Os sinais de autismo
em crianças pequenas incluem, segundo o sistema público de saúde britânico, o NHS:
- Não responder ao nome delas
- Evitar contato visual
- Não sorrir quando você sorri para elas
- Ficar muito incomodada se não gostar de determinado sabor,
cheiro ou som
- Movimentos repetitivos, como bater as mãos, sacudir os
dedos ou balançar o corpo
- Não falar tanto quanto as outras crianças
- Não fazer tantas brincadeiras de ‘faz de conta’
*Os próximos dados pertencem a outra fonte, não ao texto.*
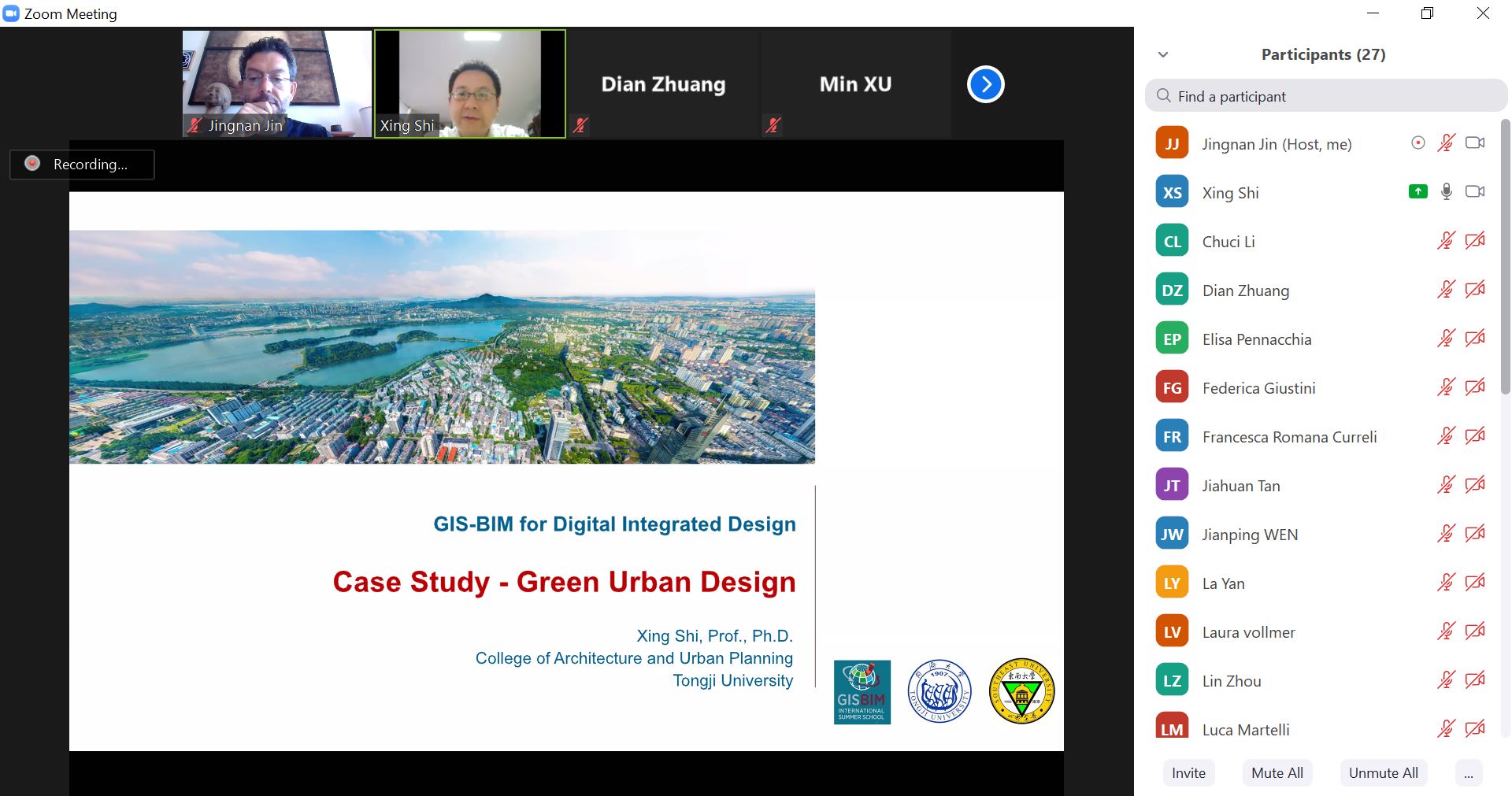Click Xing Shi's XS avatar in participants list

point(1172,193)
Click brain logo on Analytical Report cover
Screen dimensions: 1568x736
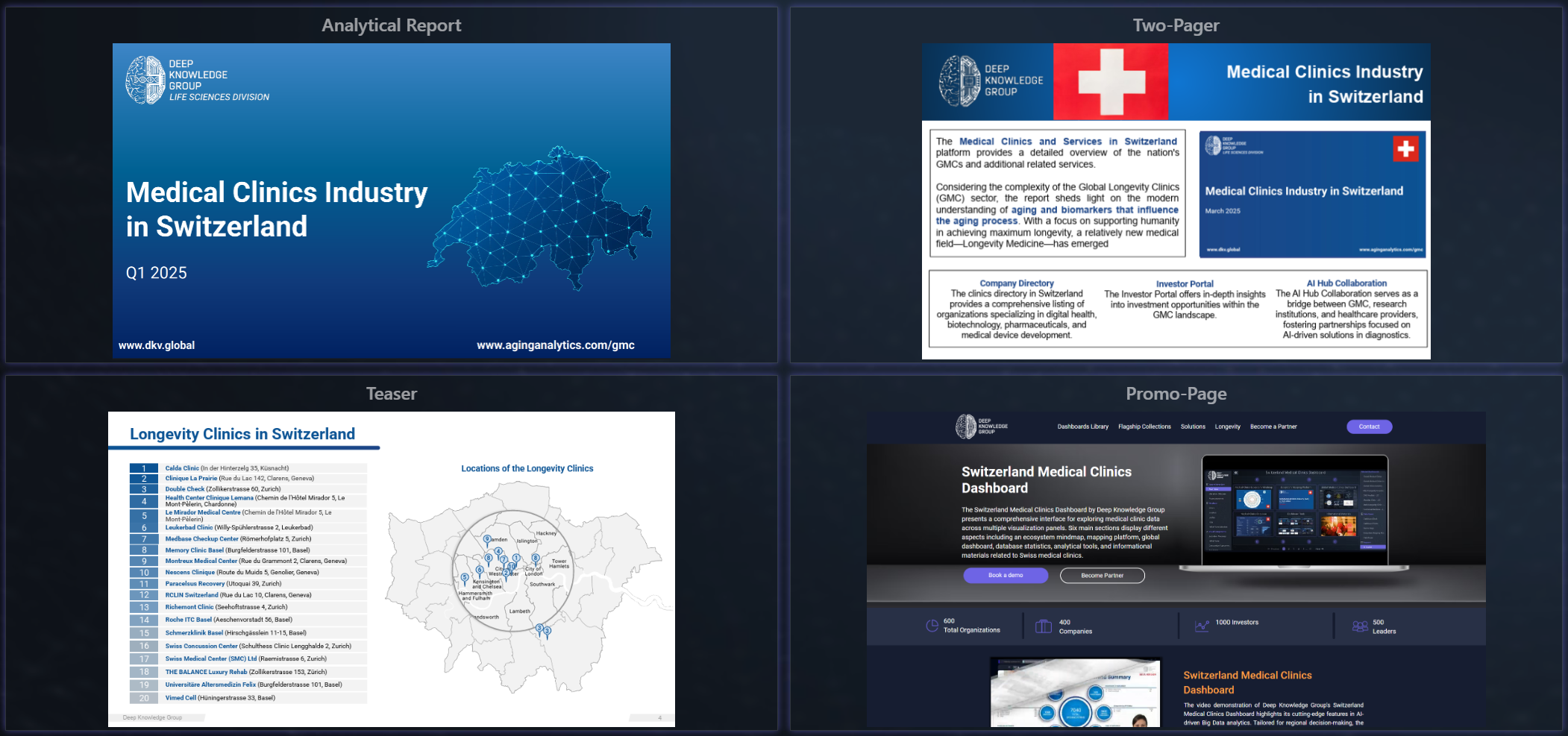pos(145,80)
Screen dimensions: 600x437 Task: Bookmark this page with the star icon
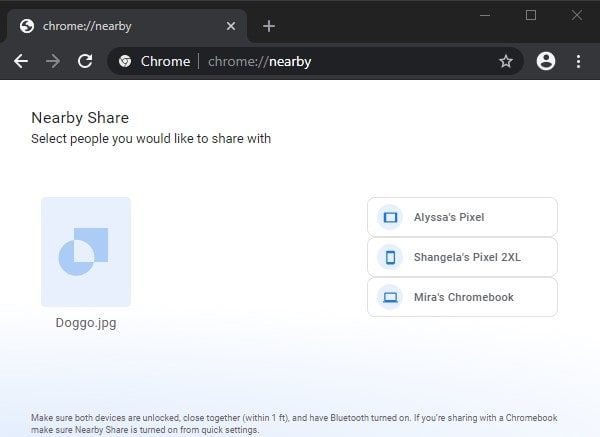click(x=506, y=61)
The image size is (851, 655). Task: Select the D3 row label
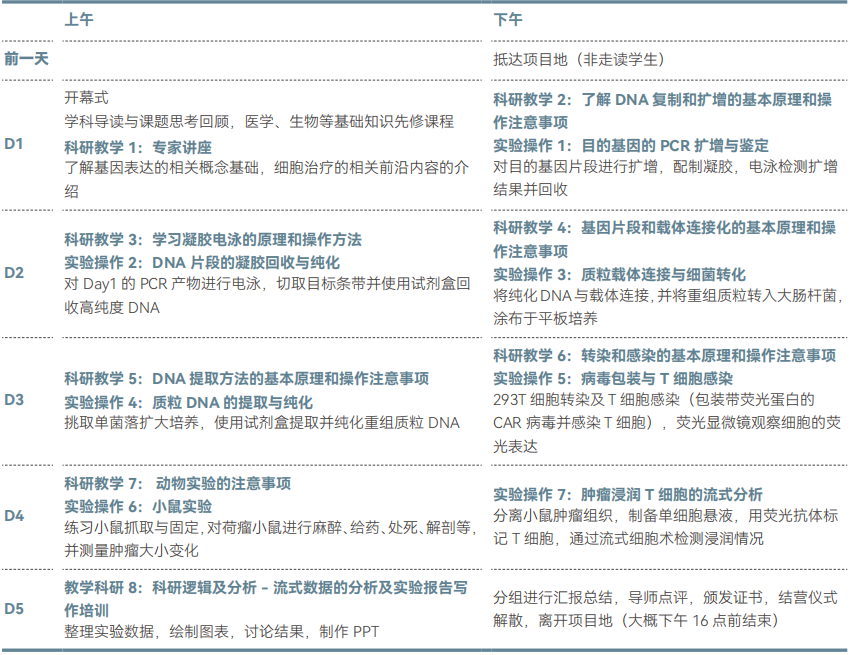[x=14, y=400]
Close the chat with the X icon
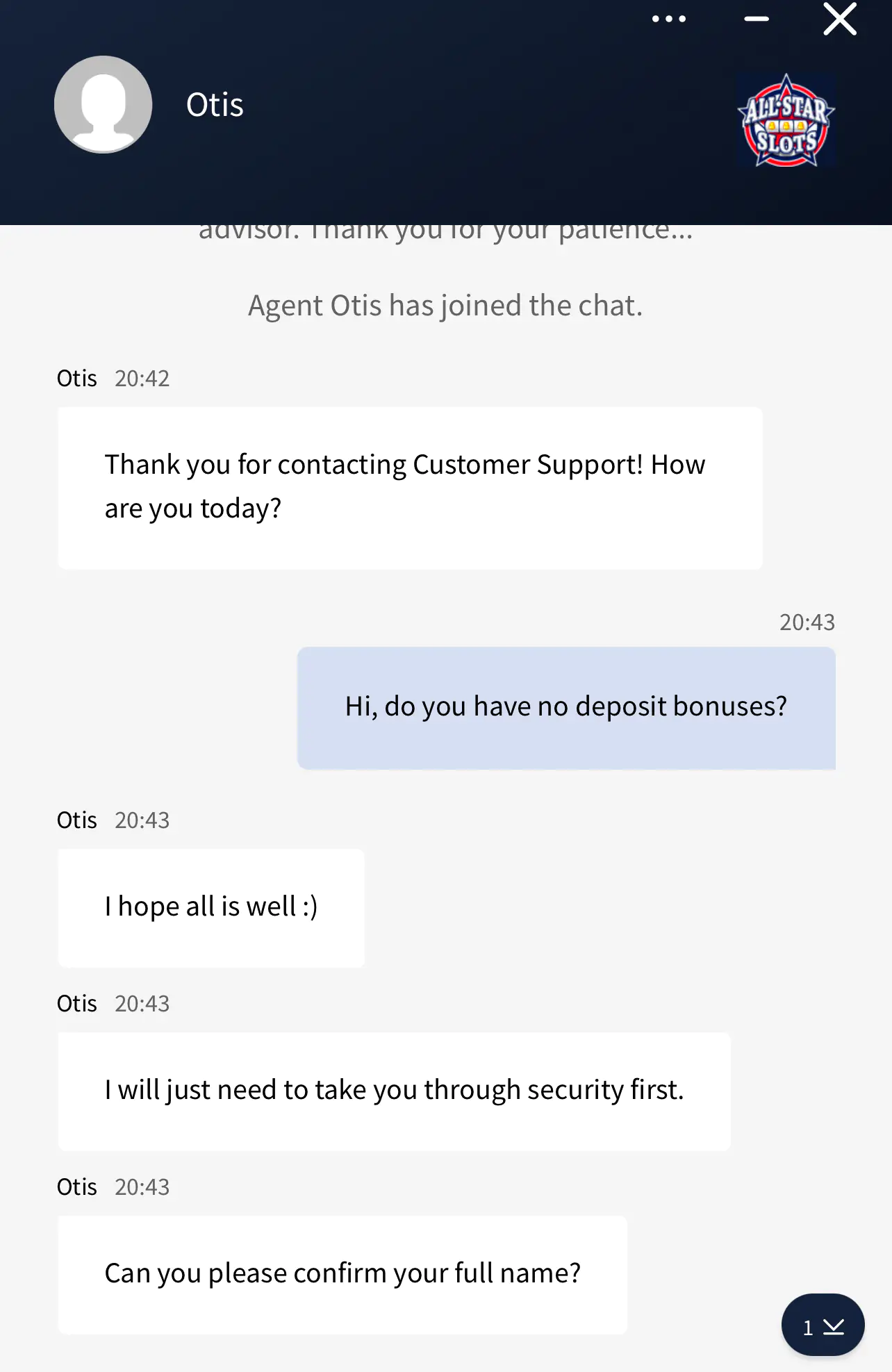 840,19
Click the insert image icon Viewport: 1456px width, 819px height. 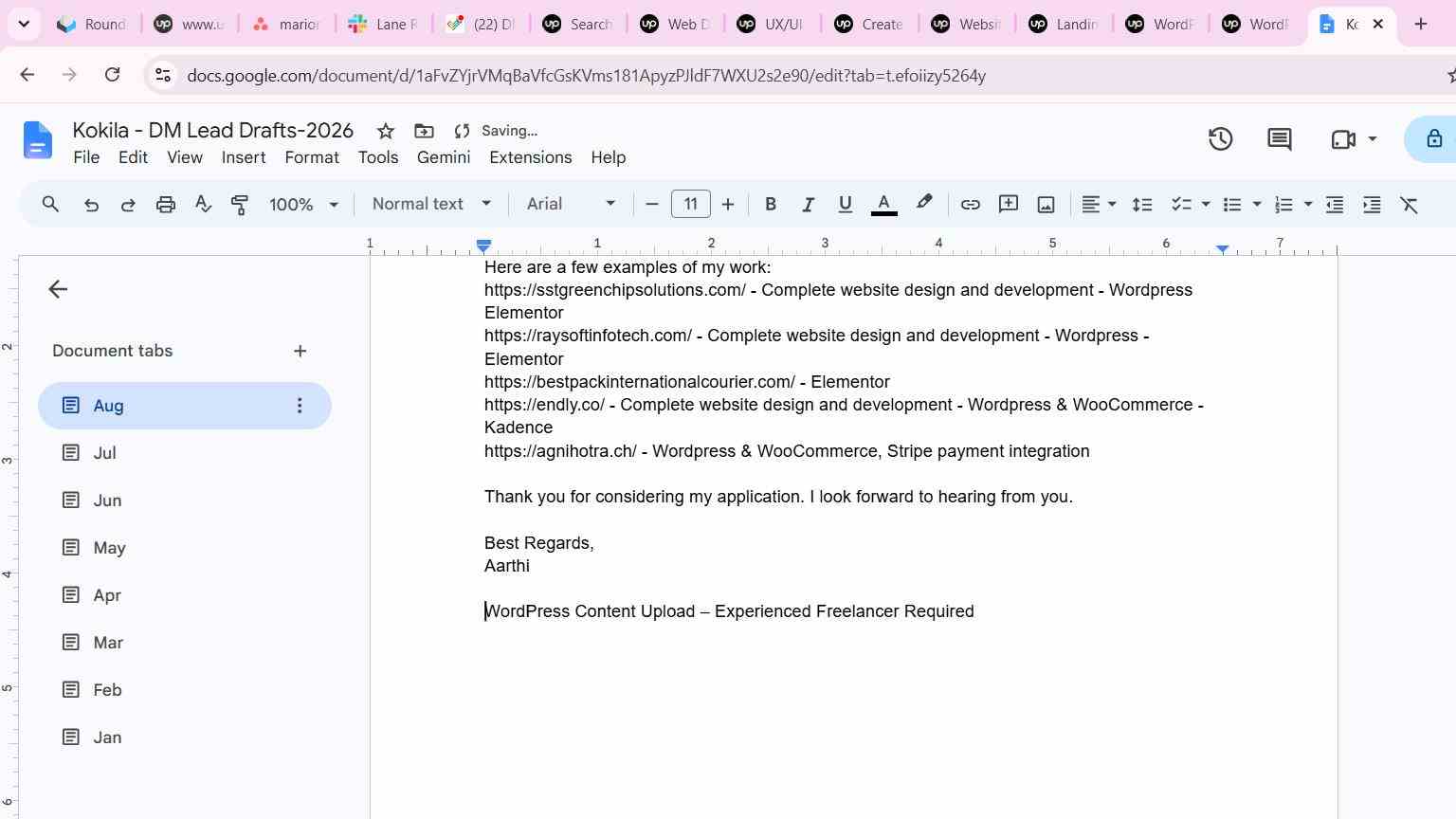[x=1046, y=204]
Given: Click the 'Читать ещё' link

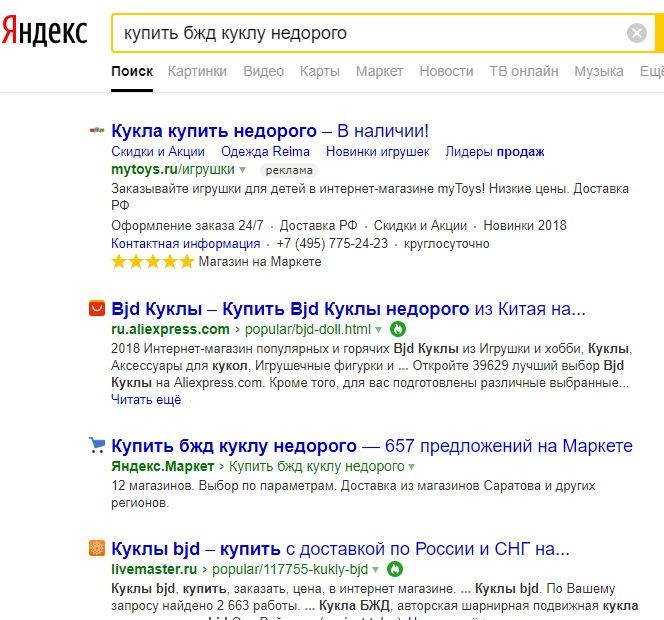Looking at the screenshot, I should point(146,399).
- Repetir as mesmas frases
Em crianças mais
velhas, os sinais incluem:
- Não entender o que os outros estão pensando ou sentindo
- Ter um discurso incomum, como repetir frases e falar com
outras pessoas sem escutá-las de volta
- Gostar de uma rotina diária rígida e ficar muito incomodada
se ela mudar
- Ter um grande interesse em certos assuntos ou atividades
- Ficar muito chateada se você pedir que façam algo
- Dificuldade de fazer amigos ou preferindo ficar sozinha
- Entender as coisas muito literalmente
- Dificuldade para dizer como se sente
O autismo pode ser
diferente em meninas e meninos e, como aponta o NHS, pode ser mais difícil de
detectar em meninas.
É possível que meninas
com autismo, por exemplo, escondam alguns sinais de autismo copiando como
outras crianças se comportam e brincam. Também podem mostrar menos sinais de
comportamentos repetitivos, além de retirar-se em situações que consideram
difíceis.
·
TDAH em crianças:
quais são os sinais?
O transtorno do
déficit de atenção com hiperatividade (TDAH) envolve desatenção (dificuldade de
concentração e foco) e/ou hiperatividade e impulsividade. Cerca de 2 a 3 em
cada 10 pessoas com TDAH, segundo o NHS, têm problemas de concentração e
concentração, mas não apresentam hiperatividade ou impulsividade.
O TDAH é diagnosticado
com mais frequência em meninos do que em meninas. Elas são mais propensas a
apresentar sintomas apenas de desatenção e são menos propensas a apresentar
comportamento perturbador que torne os sintomas de TDAH mais óbvios, de acordo
com o NHS.
Enquanto os sintomas
do TDAH nos adultos são mais difíceis de definir, os sinais do transtorno em
crianças e adolescentes são bem definidos e geralmente são perceptíveis antes
dos 6 anos, de acordo com especialistas.
As crianças podem
apresentar sintomas de desatenção, hiperatividade e impulsividade, ou podem
apresentar sintomas de apenas um destes tipos de comportamento, segundo o NHS.
Os principais sinais
da dificuldade de concentração e foco são:
- Ter um curto período de atenção e ser facilmente distraído
- Cometer erros por descuido – por exemplo, nos trabalhos
escolares
- Parecer esquecido ou perder muito as coisas
- Ser incapaz de realizar tarefas tediosas ou demoradas
- Parecer incapaz de ouvir ou seguir instruções
- Mudar constantemente de atividade ou tarefa
- Ter dificuldade em organizar tarefas
Os principais sinais
de hiperatividade e impulsividade são:
- Ser incapaz de ficar parado, especialmente em ambientes
calmos ou tranquilos
- Ficar constantemente inquieto
- Ser incapaz de se concentrar nas tarefas
- Fazer movimento físico excessivo
- Conversar excessivamente
- Ser incapaz de esperar sua vez
- Agir sem pensar
- Interromper conversas
- Pouca ou nenhuma sensação de perigo
Se os cuidadores
acreditarem que uma criança apresenta sinais de autismo ou TDAH, devem procurar
um profissional de saúde especializado.